Recuerdo, volviendo al perdón —me gusta hablar del perdón, porque es algo positivo: más que el pecado, el perdón—, cuando Pedro le preguntó al Señor: “¿Pero cuántas veces tengo que perdonar? ¿Está bien siete veces?” — “Setenta veces siete”, es decir, siempre. Es más, el Padre Nuestro nos enseña que perdonar a los demás es una condición para ser perdonados. Ustedes, en capítulo, por ejemplo —pasará, no creo que aquí, pero pensemos en otro convento—, una de ustedes está enfadada, tiene un poco de cara de vinagre, digámoslo así, “porque me enfadé con aquella otra, pero que me pida perdón porque fue ella...”. Todos conocemos las pequeñas cosas de la comunidad, yo también he estado en la comunidad y sé cómo es la comunidad. Incluso en la Curia pasan estas cosas... ¡Pero da el primer paso! Sonríe, sólo sonríe Es un hermoso día…

No sé si lo mencioné la otra vez: Teresita. Cuando tenía que salir del coro, antes de la cena, diez minutos antes, para llevar a la madre San Pedro al refectorio porque la pobre cojeaba de todo; estaba un poco impaciente, y si Teresita la tocaba le decía: “¡No me toques! Si me tocas es un pecado”. A veces se da esta amargura. ¿Y qué hacía Teresita? Una sonrisa, siempre. La hacía pasar, la sentaba, le cortaba el pan, todo, para que cuando llegaran las otras hermanas estuviera todo listo para empezar a cenar. Y una vez, la queja de la madre San Pedro fue tan fuerte, que Teresita escuchó la música de un baile [en la casa contigua al monasterio] y dijo: “Hay gente bailando, gente feliz, gente disfrutando... Pero yo no cambio esto por aquello, para mí esto es más hermoso”. La belleza de la caridad fraterna.

Y esta vivencia de la caridad es tener el corazón abierto, las manos abiertas, la mente abierta para el encuentro con el Señor, para que Él no pase de largo y yo no me dé cuenta.

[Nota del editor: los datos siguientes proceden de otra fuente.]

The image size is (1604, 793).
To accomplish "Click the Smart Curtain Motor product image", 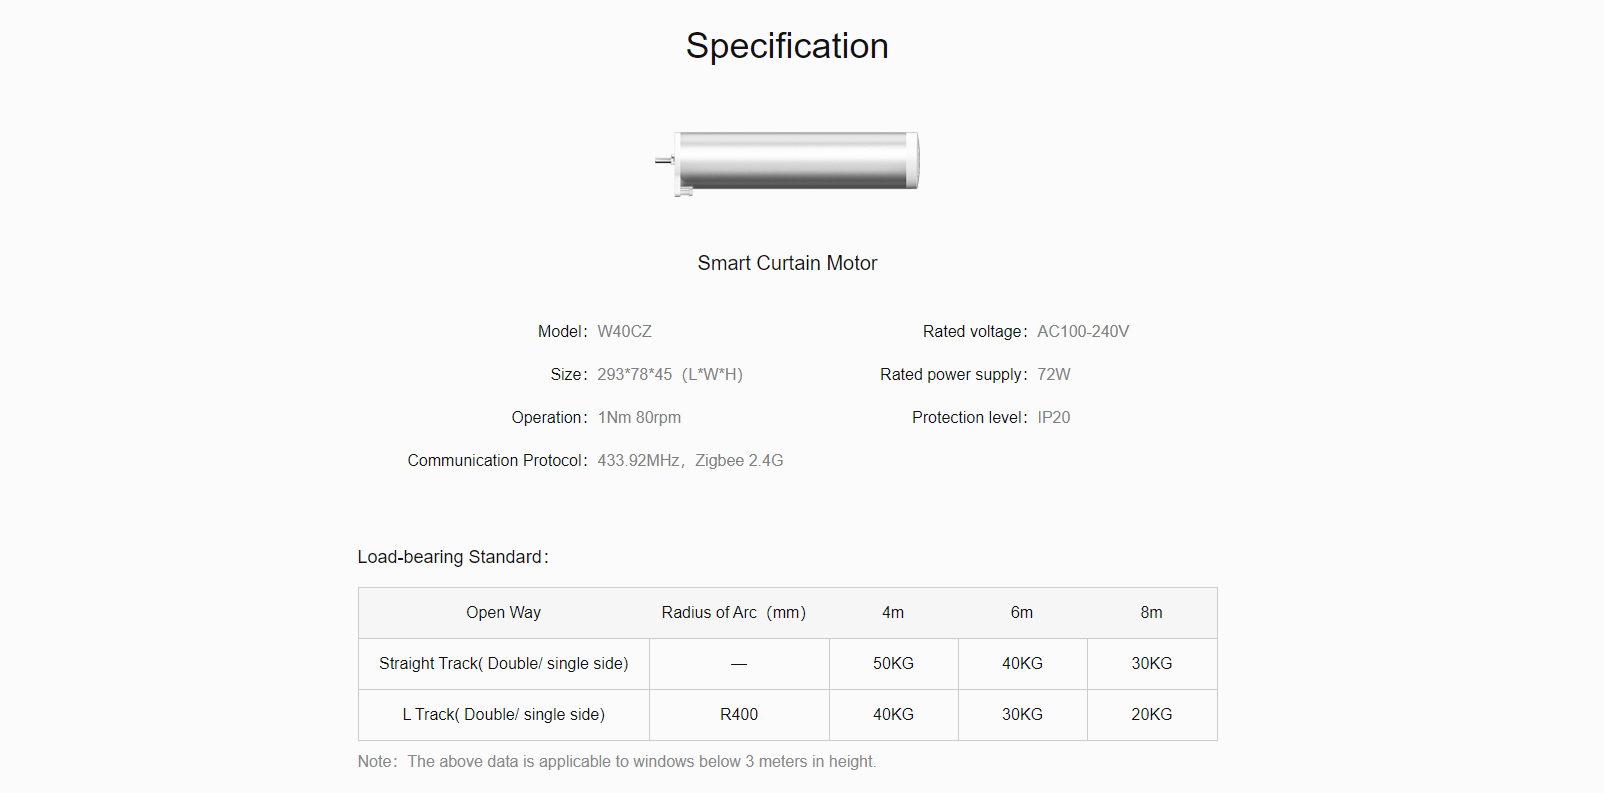I will (x=787, y=161).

Bueno. Algunas estaréis pensando: “¿Cuándo va a parar este cura... es el sermón de la Cuaresma?”. Se lo agradezco. Piensen en la iglesia. Piensen en los ancianos, en los abuelos, que suelen ser “material de descarte”: no quieren tenerlos en la familia porque son molestos y los ponen en algún sitio... Piensen en las familias, en lo que tienen que trabajar los padres para llegar, muchas veces, a fin de mes, para tener lo suficiente para comer. Recen por las familias para que sepan educar bien a sus hijos. Piensen en los niños, en los jóvenes y en las muchas amenazas de la mundanidad que tanto daño hacen. Y recen por la Iglesia. Piensen en las monjas, en las mujeres consagradas como ustedes, en las que deben trabajar en las escuelas y en los hospitales. Piensen en los sacerdotes. Teresita entró en el Carmelo para rezar por los sacerdotes: lo necesitamos, lo necesitamos. Recen para que sepamos ser pastores y no jefes de oficina: que los sacerdotes sean obispos, sacerdotes, tengan esta pastoral, para ser pastores.

No se me ocurre nada más que decir. Creo que el sermón de Cuaresma fue largo. Muchas gracias.